I got into black metal freshman year of college. It started with the music video for “Call of the Wintermoon” which I thought was hilarious but slowly I realized I loved the music. These three albums aren’t that big a stretch to enjoy for someone who already loved Children of Bodom. Sometime around 2013ish I got to sublet my first apartment and first went through a list of essential old school death metal albums. Symbolic was my favorite but I also liked Obituary early on. Don’t Break the Oath was an album so good I no longer cared about satanic imagery keeping me away from extreme metal. Holy shit this album was and still is intoxicating.
When I first started getting into shoegaze it was branching out from post-rock and related indie rock. I went back and looked at my shoegaze Pandora station and almost none of it was shoegaze. So ya Idk which band I got into first but I probably thought Sonic Youth was shoegaze for a bit. These bands combined with Mastodon are probably why Boris has become one of my most listened to bands.
Darkthrone kult ETERNAL HAILS……
Portal was my entry to weirdo music but probably also my entry into Incantation and Immolation type bands which I later went heavy into. The Mantle is probably my entry to a lot of pagan and atmo metal. Early in my shreddit journey was the beginning and peak of Fallen Empire, Vrasubatlat, and Mystiskaos. I let Skaphe be my representation for all those releases as well as my love for Icelandic Black Metal. I was pretty deep in the sauce of TapeKvlt. Fell in love with Alcest when doing prep listening for Wacken 2016 which was a really fun europe trip to do with a buddy once I had some savings from my first job. I got to be front and center for their set. Inquisition, Manilla Road, Riot, Absu, Discharge, all shreddit darlings that opened me up to many albums of occult bm, epic and USPM, speed metal, and black thrash. Discovered Gizz from some of the radio singles off Nonagon playing on the college radio station. Really opened me up to modern hard psych and reinvigorated my love for 60s psychedelia too. I was into some punk before Discharge but oh boy did HNSNSN rock my world. Before I liked some Clash, Bad Brains, Hüsker Dü, Dead Kennedys, and Circle Jerks. I went off the deep end when I discovered dbeat and crust. Similarly I’d heard some hiphop albums over the years that I liked from the east coast and conscious styles but Scaring the Hoes last year really opened me up to exploring more underground and weirdo stuff. The Detroit scene is so good.
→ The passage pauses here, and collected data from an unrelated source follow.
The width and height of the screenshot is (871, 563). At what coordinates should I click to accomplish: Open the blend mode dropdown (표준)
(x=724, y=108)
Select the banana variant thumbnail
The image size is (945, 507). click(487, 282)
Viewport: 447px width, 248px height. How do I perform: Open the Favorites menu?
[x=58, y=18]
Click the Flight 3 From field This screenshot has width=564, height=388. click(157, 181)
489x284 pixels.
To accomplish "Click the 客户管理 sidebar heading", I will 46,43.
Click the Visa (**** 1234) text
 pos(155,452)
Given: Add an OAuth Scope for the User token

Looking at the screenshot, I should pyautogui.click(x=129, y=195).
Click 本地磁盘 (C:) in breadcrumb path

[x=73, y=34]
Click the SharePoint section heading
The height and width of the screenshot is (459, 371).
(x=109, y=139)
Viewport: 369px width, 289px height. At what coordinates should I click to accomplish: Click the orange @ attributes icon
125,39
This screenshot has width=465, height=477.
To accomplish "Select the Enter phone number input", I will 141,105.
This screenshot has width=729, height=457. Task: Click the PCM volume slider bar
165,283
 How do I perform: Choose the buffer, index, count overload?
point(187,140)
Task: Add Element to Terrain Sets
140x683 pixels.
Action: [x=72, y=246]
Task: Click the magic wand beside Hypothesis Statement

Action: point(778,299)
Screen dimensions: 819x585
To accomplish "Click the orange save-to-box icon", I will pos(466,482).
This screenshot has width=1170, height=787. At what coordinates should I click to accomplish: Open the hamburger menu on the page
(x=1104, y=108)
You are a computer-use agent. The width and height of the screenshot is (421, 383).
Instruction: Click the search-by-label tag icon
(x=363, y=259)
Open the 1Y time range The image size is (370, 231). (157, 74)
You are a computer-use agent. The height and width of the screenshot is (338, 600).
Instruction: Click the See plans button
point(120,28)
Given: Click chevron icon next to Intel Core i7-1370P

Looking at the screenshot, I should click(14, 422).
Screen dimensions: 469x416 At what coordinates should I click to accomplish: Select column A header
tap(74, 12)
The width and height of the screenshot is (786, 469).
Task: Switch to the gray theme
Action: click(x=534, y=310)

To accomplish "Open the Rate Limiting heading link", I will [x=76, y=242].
I didn’t include any goth in this list. I had Christian Death - Only Theatre of Pain which was my entry point courtesy of DOTS but I think going all the way back to my dad giving me XTC - Black Sea and Talking Heads - Fear of Music was my real entry to all forms of post-punk and related genres. Also not pictured are outlaw country that TVZ opened me up to. I’ve also listened to Johnny Cash, Bob Dylan, and Simon and Garfunkel over the years. There are quite a few times over the years where I may have argued that the Rolling Stones and The Kinks are better than the Beatles. Whatever, I like all three. Also forgot to mention anything about getting my first record player with my buddy freshman year in the dorms and convincing the shop owner to sell me Number of the Beast as my first record despite someone else having requested it set aside for them.
Monday, April 22, 2024
Sob's music journey revisit
Subscribe to:
Comments (Atom)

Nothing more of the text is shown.